Records for this exercise:
—————

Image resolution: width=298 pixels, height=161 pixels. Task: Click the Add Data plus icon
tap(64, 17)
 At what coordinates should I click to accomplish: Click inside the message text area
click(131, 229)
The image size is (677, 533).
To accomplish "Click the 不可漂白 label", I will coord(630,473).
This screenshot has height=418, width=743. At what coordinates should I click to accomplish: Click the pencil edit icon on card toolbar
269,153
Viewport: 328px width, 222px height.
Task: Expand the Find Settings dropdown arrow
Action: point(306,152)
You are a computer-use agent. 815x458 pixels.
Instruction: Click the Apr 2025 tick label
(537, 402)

—————

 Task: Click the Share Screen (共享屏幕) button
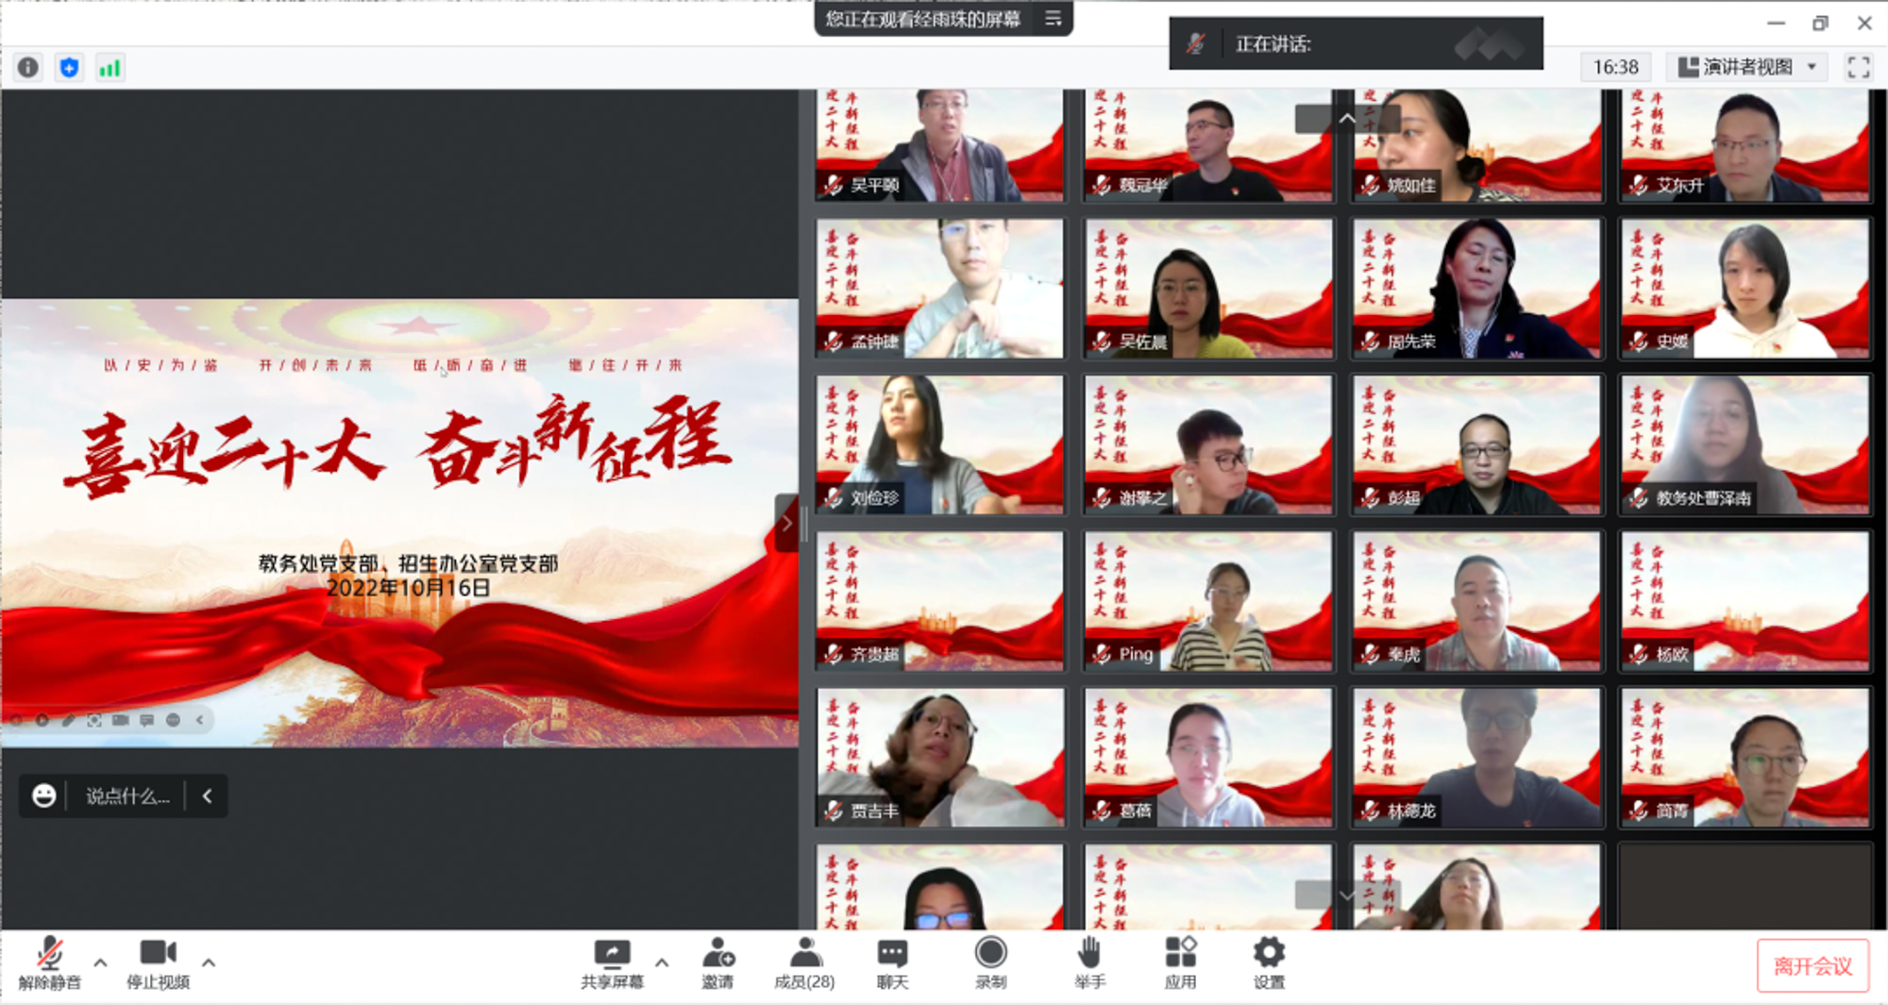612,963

—————

Your instructions:
Return, unchanged, the run of lines above that opens with the line containing "Image resolution: width=298" and closes with the line containing "The image size is (677, 533).". Include both.

Task answer:
Image resolution: width=298 pixels, height=161 pixels. Task: Click the Add Data plus icon
tap(64, 17)
 At what coordinates should I click to accomplish: Click inside the message text area
click(131, 229)
The image size is (677, 533).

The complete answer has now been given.